Ligin şu anda hiç kuşkusuz en iştahlı ve ‘aç’ takımı Beşiktaş. Birkaç yıldır tohumları ekilen genç ve istekli kadro yanlarına monte edilen Sosa ve Demba Ba gibi kaliteli ayaklarla ve Bilic’in kadroyu her geçen gün daha iyi tanımasıyla geçmiş yılların tecrübe eksikliğini de bir miktar aşmış gibi görünüyor. Takımın bu iştahı ve diriliği sezonun rekoru olan bu akşamki 115.4 km. koşu mesafesiyle de kendini belli ediyor.
Gerçi 34 maçlık lig yarışında henüz 6. Haftadayız ve kesin bir yargıya varmak için erken ama şu bir gerçek ki Türkiye’de şu anda göze en hoş gelen futbolu iyi bir zemin bulduğu zaman Beşiktaş oynuyor. Yalnız şampiyonluktaki en ciddi rakipleri olan Fenerbahçe ve Galatasaray’a göre daha dar ve seçenekleri kısıtlı olan kadrosu özellikle cezalı ve sakat oyuncuların sayısı artarsa Beşiktaş için sıkıntı yaratacaktır.

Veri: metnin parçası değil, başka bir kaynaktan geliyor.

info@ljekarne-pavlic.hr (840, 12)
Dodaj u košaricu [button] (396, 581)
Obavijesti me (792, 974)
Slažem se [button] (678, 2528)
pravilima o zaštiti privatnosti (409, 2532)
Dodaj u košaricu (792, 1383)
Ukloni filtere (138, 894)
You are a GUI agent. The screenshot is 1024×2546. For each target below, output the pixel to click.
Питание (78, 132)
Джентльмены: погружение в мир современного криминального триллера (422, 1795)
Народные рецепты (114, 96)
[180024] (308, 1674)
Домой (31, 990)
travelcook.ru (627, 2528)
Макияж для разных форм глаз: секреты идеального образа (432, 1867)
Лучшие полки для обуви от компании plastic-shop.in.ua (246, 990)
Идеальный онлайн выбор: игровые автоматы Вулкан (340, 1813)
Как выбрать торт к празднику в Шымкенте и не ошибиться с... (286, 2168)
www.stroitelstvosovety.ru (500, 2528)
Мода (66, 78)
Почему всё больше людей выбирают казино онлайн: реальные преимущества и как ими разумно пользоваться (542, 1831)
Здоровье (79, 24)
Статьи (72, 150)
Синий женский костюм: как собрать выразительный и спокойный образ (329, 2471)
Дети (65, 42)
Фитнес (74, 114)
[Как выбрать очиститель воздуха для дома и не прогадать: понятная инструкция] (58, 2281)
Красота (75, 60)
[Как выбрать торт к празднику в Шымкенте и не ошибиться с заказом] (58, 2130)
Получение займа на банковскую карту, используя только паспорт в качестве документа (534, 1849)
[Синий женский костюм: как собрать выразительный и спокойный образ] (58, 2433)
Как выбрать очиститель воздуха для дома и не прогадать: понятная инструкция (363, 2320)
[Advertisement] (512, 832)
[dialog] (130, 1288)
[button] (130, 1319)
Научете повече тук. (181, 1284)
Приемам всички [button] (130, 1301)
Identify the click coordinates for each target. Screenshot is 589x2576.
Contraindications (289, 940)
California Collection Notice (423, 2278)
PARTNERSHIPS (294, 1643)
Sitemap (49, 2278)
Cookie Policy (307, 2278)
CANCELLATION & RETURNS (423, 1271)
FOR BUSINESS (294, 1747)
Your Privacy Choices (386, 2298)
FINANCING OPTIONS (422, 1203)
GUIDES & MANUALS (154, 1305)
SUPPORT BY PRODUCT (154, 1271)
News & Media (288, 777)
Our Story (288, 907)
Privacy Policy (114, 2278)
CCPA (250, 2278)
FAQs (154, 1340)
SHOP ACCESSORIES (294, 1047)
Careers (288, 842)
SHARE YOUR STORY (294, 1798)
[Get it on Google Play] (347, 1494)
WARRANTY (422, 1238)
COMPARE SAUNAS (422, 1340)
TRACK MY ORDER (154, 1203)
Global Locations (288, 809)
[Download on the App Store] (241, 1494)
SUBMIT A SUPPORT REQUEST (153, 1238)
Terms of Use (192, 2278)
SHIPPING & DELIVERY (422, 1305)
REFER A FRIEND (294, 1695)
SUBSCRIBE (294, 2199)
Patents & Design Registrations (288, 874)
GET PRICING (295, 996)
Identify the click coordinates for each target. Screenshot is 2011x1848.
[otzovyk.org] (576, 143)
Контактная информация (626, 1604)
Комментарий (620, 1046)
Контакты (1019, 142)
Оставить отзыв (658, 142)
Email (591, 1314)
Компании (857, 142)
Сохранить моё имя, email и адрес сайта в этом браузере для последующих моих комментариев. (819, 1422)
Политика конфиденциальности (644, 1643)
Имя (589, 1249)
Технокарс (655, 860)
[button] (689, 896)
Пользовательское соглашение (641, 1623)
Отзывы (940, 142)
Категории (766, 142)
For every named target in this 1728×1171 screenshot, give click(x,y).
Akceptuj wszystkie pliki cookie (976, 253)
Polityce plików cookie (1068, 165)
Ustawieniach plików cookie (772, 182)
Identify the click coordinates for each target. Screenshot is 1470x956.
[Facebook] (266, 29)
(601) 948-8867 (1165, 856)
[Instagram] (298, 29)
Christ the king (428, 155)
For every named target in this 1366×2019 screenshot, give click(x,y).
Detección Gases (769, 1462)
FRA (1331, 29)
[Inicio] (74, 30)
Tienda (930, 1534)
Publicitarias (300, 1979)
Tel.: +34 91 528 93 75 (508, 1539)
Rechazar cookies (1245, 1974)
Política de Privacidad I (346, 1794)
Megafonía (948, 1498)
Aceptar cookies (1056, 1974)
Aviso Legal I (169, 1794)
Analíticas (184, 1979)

Daha önce yazdığım gibi bütün olumlu taraflarına rağmen Beşiktaş’ın en büyük handikapı hala iyi oynadığı maçlarda bile attığından çok fazlasını kaçırması ve maçı kopartacak kırılmayı yapamaması. Dünkü GS-FB maçında gördüğümüz gibi çok kaliteli ve pahalı ayaklar oyunu yönlendirip maçın kaderini değiştirebiliyor. Beşiktaş’ta da bugün ligde beklenen patlamayı yapan Demba Ba ve takıma döndüğü zaman Sosa’ya bu anlamda büyük görev düşecek. Gökhan Töre ve Olcay Şahan’da bu yıl daha önceden de sinyalleri gelen patlamayı görebiliyoruz.
Gökhan Töre ile ilgili son zamanlarda geçen yılki Milli Takım kampında yaşanan olay ile ilgili haklı olarak yapılan eleştirilerde eğer Gökhan gerçekten yaptığının ne kadar yanlış olduğunu anladıysa bu önemlidir. Konuyla ilgili kimseyle polemiğe girmemesi ve son zamanlarda daha aklı başında ve olgun bir tavır sergilemesi Melo ve Emre Belözoğlu gibi futbolcuların onlarca şans bulduğu bizim gibi bazı değerleri yozlaşmış bir sözde futbol ülkesinde Gökhan’a gösterilen hoşgörü fazla görülmemeli bence. Yaşı genç olduğu için böyle bir oyuncuyu kaybetmemek Türk futbolu için de bir kazanç olacaktır.
Metin-Ali-Feyyaz efsane üçlüsünden ve o dönemin Beşiktaş’ından beri ilk kez aynı arkadaşlık ve kolej takımı havasını Oğuzhan-Olcay ve Gökhan üçlüsünün yarattığı ruhta gözlemliyorum. Gollerden sonra futbolcuların birbirlerine kenetlenmeleri, yaşadıkları o coşkulu sevinç bana gelecek için de umut veriyor. İstanbul’dan uzakta oynadığı ‘iç saha’ maçında bir diğer değerli 3 puanı çıkartan Beşiktaş’ın önümüzdeki haftalarda da Olimpiyat Stadı’ndan mümkün olduğunca uzak durup karşılıklı hasret kaldığı taraftarıyla bütünleşmesi başarıya giden yolda kesinlikle işini daha da kolaylaştıracaktır. Ankara’nın ücra bir köşesinde oynanan maçına bile Passolig’e rağmen 15.000 seyircinin gelmesi bu hasretin bir göstergesidir.